(Dataset records Opens)
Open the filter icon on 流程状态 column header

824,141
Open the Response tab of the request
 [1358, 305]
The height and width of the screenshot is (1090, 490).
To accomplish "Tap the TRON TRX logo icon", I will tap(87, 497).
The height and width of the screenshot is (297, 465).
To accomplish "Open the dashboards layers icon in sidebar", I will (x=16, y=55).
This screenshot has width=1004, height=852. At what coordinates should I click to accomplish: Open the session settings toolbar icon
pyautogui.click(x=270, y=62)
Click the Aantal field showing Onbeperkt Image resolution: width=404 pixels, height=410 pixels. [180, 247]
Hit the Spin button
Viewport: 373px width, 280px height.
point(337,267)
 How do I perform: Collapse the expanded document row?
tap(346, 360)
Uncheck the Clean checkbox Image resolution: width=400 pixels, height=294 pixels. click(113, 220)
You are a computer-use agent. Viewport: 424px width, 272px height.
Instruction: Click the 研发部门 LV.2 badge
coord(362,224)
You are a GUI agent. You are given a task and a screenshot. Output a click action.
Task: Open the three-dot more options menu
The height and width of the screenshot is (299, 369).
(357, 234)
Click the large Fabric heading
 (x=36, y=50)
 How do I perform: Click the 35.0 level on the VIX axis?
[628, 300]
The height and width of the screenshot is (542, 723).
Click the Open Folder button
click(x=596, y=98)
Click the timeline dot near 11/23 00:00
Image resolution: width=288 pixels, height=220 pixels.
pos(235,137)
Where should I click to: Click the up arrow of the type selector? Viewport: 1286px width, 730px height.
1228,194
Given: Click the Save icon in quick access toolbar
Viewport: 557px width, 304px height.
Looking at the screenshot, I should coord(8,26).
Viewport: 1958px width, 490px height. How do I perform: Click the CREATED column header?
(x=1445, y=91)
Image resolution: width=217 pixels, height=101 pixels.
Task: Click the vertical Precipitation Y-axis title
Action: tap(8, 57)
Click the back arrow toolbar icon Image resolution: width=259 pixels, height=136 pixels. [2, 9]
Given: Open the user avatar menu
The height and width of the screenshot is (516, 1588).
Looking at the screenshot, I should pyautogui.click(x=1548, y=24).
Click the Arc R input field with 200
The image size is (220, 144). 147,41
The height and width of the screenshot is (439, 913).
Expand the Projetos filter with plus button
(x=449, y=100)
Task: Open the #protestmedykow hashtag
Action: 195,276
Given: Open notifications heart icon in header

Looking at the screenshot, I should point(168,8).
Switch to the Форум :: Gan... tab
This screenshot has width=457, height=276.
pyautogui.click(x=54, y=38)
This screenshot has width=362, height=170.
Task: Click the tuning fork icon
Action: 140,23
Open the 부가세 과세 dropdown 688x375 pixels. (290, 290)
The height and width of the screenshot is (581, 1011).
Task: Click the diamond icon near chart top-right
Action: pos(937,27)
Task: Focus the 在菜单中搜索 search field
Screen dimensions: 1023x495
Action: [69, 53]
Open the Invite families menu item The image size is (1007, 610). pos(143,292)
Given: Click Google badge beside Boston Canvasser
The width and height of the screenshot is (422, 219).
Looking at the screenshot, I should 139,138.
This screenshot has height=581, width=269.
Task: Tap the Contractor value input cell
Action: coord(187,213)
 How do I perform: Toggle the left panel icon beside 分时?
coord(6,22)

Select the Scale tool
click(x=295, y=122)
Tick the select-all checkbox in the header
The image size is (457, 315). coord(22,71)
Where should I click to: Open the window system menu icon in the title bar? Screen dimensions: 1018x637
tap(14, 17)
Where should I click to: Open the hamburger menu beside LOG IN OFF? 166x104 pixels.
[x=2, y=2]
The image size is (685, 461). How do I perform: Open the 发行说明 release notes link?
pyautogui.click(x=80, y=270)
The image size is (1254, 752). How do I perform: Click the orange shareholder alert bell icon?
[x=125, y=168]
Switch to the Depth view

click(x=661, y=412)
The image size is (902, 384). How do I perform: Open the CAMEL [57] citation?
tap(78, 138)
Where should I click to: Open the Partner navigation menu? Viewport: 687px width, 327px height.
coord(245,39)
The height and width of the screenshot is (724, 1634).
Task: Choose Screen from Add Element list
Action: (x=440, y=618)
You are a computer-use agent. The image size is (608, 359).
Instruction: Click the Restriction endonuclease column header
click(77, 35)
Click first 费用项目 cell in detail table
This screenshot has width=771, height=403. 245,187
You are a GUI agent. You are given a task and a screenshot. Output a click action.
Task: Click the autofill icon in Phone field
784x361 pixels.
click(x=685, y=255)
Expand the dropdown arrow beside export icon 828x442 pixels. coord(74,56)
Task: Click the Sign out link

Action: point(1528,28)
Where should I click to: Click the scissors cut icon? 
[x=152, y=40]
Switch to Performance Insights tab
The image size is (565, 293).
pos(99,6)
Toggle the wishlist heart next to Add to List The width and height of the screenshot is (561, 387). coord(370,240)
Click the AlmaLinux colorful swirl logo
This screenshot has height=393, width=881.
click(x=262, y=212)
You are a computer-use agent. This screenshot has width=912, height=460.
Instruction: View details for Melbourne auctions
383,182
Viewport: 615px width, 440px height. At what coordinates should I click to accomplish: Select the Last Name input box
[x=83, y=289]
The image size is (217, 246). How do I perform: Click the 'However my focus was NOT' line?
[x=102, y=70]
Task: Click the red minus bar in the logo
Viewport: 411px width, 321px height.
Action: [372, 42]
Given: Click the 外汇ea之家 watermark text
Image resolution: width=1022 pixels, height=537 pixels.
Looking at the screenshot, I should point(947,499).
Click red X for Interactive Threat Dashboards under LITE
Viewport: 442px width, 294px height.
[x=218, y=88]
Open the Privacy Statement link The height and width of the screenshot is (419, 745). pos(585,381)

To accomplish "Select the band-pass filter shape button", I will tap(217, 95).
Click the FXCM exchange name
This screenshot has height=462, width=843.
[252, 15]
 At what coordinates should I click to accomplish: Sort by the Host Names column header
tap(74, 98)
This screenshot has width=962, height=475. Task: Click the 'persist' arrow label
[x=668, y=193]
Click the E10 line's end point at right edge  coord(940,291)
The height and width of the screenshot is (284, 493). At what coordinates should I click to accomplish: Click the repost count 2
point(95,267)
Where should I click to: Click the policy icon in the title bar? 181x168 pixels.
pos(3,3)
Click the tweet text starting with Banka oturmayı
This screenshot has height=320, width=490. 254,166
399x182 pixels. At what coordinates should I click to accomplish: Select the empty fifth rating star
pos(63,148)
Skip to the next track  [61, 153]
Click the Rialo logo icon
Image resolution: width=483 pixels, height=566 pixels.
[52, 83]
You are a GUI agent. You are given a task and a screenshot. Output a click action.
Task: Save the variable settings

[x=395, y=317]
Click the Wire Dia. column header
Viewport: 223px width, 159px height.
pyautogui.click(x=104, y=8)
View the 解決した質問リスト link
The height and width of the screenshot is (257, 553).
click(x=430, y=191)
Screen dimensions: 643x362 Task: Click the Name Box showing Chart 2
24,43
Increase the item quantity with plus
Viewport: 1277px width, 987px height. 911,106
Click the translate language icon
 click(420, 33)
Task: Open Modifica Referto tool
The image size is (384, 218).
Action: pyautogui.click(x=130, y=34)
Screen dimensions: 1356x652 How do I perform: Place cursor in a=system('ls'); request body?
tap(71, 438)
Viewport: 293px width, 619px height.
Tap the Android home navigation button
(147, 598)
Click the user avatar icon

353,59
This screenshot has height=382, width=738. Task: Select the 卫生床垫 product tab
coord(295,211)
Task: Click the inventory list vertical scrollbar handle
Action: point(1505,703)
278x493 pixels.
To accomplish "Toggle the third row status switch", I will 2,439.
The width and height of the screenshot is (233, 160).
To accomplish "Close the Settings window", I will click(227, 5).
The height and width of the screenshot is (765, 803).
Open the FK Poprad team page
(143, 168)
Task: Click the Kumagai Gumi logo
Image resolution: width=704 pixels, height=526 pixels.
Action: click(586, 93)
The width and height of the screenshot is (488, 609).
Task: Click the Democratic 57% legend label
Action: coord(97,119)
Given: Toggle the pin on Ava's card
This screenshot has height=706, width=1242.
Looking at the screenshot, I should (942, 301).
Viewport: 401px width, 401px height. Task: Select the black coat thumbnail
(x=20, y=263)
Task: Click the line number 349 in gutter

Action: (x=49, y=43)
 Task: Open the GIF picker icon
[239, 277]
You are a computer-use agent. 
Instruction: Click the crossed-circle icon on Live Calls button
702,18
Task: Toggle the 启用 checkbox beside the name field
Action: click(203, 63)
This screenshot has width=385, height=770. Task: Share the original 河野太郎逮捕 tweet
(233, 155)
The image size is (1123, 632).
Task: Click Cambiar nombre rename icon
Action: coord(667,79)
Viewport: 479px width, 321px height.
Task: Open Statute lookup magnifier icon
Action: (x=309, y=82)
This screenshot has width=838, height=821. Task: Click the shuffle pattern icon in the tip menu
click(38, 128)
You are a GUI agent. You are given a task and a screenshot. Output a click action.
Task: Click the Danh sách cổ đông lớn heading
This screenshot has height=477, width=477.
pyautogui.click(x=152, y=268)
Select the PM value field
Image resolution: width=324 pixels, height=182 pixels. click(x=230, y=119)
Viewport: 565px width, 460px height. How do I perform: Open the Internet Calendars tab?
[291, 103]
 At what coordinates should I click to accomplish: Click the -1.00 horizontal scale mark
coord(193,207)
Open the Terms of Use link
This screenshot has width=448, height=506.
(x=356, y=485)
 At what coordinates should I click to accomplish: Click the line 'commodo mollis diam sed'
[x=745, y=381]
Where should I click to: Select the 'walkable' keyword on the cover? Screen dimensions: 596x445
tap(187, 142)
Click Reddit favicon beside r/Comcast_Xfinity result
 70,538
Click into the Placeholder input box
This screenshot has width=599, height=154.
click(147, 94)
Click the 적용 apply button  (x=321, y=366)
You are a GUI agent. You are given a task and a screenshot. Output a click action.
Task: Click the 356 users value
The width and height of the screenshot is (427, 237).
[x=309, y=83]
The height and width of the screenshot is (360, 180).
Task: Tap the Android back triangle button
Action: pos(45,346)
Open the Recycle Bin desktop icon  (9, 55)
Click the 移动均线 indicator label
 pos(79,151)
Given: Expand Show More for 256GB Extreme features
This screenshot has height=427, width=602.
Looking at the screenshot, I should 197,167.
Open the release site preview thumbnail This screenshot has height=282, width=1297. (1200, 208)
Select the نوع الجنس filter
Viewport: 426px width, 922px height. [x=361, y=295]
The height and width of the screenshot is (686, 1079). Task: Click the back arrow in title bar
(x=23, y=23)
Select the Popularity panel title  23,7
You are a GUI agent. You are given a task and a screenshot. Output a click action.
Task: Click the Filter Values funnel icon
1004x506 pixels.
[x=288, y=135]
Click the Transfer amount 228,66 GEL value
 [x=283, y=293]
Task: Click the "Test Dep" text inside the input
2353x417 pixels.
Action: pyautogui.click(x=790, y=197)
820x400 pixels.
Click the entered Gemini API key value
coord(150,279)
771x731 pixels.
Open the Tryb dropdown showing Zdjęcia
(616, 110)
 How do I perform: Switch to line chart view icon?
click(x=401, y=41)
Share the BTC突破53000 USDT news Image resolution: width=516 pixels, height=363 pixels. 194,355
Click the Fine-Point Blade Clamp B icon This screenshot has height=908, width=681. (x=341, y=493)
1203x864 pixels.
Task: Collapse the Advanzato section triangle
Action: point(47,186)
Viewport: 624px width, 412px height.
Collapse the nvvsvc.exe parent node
(Dataset records Closes)
(What is needed)
Could you write out, exactly as they stand, only the lines above that begin at the line with "Click the Open Folder button" and stop after the line with "Click the back arrow toolbar"?

(Your response)
Click the Open Folder button
click(x=596, y=98)
Click the timeline dot near 11/23 00:00
Image resolution: width=288 pixels, height=220 pixels.
pos(235,137)
Where should I click to: Click the up arrow of the type selector? Viewport: 1286px width, 730px height.
1228,194
Given: Click the Save icon in quick access toolbar
Viewport: 557px width, 304px height.
Looking at the screenshot, I should coord(8,26).
Viewport: 1958px width, 490px height. How do I perform: Click the CREATED column header?
(x=1445, y=91)
Image resolution: width=217 pixels, height=101 pixels.
Task: Click the vertical Precipitation Y-axis title
Action: tap(8, 57)
Click the back arrow toolbar icon Image resolution: width=259 pixels, height=136 pixels. [2, 9]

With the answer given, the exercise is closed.